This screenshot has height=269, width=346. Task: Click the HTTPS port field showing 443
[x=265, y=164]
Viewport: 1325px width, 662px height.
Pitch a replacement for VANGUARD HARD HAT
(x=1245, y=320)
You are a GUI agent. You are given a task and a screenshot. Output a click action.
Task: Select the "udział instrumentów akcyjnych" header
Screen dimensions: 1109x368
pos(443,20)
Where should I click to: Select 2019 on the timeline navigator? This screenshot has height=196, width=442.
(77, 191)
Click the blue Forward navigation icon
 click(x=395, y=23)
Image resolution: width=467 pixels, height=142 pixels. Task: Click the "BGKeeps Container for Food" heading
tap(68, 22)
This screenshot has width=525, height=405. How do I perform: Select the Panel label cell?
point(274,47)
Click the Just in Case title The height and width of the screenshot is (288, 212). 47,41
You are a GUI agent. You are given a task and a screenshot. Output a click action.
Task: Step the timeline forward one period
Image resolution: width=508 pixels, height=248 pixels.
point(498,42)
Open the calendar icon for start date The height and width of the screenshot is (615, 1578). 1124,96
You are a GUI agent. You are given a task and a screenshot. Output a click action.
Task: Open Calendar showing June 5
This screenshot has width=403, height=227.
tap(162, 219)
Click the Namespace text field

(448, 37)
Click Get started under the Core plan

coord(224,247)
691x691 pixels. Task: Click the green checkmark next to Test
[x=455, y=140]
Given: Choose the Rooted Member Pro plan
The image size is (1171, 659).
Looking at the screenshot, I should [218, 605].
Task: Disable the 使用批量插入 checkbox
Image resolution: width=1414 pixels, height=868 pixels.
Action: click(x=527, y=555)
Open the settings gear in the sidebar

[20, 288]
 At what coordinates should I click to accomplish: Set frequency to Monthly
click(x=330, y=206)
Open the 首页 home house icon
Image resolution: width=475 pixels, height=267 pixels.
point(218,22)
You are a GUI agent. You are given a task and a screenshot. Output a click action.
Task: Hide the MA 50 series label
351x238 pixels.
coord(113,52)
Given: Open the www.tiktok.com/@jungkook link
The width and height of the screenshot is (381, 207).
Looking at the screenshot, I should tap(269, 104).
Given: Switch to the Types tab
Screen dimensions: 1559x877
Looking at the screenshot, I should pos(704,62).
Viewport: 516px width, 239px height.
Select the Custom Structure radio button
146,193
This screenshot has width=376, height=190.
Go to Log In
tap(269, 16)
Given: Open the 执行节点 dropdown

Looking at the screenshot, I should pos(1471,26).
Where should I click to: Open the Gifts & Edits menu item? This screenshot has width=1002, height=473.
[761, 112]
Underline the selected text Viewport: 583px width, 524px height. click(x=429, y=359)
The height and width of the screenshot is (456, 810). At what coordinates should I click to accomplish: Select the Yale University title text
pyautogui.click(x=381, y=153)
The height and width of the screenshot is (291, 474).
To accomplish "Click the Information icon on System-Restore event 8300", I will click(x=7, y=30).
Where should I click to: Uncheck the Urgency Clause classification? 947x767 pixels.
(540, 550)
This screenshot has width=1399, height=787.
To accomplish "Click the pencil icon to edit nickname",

### The task
Rewrite the listing above with every occurrence of "GUI agent" changed to "screen-navigation agent" and everything else left as it is.

### Result
This screenshot has height=269, width=346. Task: Click the HTTPS port field showing 443
[x=265, y=164]
Viewport: 1325px width, 662px height.
Pitch a replacement for VANGUARD HARD HAT
(x=1245, y=320)
You are a screen-navigation agent. You are given a task and a screenshot. Output a click action.
Task: Select the "udział instrumentów akcyjnych" header
Screen dimensions: 1109x368
pos(443,20)
Where should I click to: Select 2019 on the timeline navigator? This screenshot has height=196, width=442.
(77, 191)
Click the blue Forward navigation icon
 click(x=395, y=23)
Image resolution: width=467 pixels, height=142 pixels. Task: Click the "BGKeeps Container for Food" heading
tap(68, 22)
This screenshot has width=525, height=405. How do I perform: Select the Panel label cell?
point(274,47)
Click the Just in Case title The height and width of the screenshot is (288, 212). 47,41
You are a screen-navigation agent. You are given a task and a screenshot. Output a click action.
Task: Step the timeline forward one period
Image resolution: width=508 pixels, height=248 pixels.
point(498,42)
Open the calendar icon for start date The height and width of the screenshot is (615, 1578). 1124,96
You are a screen-navigation agent. You are given a task and a screenshot. Output a click action.
Task: Open Calendar showing June 5
This screenshot has width=403, height=227.
tap(162, 219)
Click the Namespace text field

(448, 37)
Click Get started under the Core plan

coord(224,247)
691x691 pixels. Task: Click the green checkmark next to Test
[x=455, y=140]
Given: Choose the Rooted Member Pro plan
The image size is (1171, 659).
Looking at the screenshot, I should [218, 605].
Task: Disable the 使用批量插入 checkbox
Image resolution: width=1414 pixels, height=868 pixels.
Action: click(x=527, y=555)
Open the settings gear in the sidebar

[20, 288]
 At what coordinates should I click to accomplish: Set frequency to Monthly
click(x=330, y=206)
Open the 首页 home house icon
Image resolution: width=475 pixels, height=267 pixels.
point(218,22)
You are a screen-navigation agent. You are given a task and a screenshot. Output a click action.
Task: Hide the MA 50 series label
351x238 pixels.
coord(113,52)
Given: Open the www.tiktok.com/@jungkook link
The width and height of the screenshot is (381, 207).
Looking at the screenshot, I should tap(269, 104).
Given: Switch to the Types tab
Screen dimensions: 1559x877
Looking at the screenshot, I should pos(704,62).
Viewport: 516px width, 239px height.
Select the Custom Structure radio button
146,193
This screenshot has width=376, height=190.
Go to Log In
tap(269, 16)
Given: Open the 执行节点 dropdown

Looking at the screenshot, I should pos(1471,26).
Where should I click to: Open the Gifts & Edits menu item? This screenshot has width=1002, height=473.
[761, 112]
Underline the selected text Viewport: 583px width, 524px height. click(x=429, y=359)
The height and width of the screenshot is (456, 810). At what coordinates should I click to accomplish: Select the Yale University title text
pyautogui.click(x=381, y=153)
The height and width of the screenshot is (291, 474).
To accomplish "Click the Information icon on System-Restore event 8300", I will click(x=7, y=30).
Where should I click to: Uncheck the Urgency Clause classification? 947x767 pixels.
(540, 550)
This screenshot has width=1399, height=787.
To accomplish "Click the pencil icon to edit nickname",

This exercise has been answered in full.